→ Collected data:
== Segment start ==

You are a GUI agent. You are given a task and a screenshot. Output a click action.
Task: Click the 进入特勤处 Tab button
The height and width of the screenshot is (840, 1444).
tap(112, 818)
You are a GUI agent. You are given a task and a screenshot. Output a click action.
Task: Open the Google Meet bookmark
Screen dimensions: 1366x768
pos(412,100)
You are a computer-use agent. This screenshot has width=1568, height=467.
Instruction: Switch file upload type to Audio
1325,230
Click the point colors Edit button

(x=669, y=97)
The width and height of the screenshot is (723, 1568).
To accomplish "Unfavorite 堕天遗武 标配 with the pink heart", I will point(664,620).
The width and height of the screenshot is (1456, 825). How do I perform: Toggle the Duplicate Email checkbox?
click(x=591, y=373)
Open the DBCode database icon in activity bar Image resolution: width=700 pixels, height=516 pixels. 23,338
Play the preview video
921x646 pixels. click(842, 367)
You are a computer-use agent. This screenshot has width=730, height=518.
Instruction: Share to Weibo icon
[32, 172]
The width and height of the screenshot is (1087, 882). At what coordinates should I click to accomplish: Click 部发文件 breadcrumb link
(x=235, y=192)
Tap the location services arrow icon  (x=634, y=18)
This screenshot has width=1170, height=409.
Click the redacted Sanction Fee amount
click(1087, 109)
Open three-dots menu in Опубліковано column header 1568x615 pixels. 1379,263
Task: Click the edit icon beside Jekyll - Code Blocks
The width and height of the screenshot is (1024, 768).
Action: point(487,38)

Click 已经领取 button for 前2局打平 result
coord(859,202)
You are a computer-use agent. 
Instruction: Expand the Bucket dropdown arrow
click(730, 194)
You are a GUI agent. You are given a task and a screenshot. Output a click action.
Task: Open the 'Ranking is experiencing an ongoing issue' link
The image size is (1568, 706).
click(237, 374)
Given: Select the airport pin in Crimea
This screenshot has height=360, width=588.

== Segment end ==

→ Task statement:
Set down each line exactly as it appears, starting at the top of the data and ending at the line containing "has width=1568, height=467.", and include no other lines.

→ Written response:
You are a GUI agent. You are given a task and a screenshot. Output a click action.
Task: Click the 进入特勤处 Tab button
The height and width of the screenshot is (840, 1444).
tap(112, 818)
You are a GUI agent. You are given a task and a screenshot. Output a click action.
Task: Open the Google Meet bookmark
Screen dimensions: 1366x768
pos(412,100)
You are a computer-use agent. This screenshot has width=1568, height=467.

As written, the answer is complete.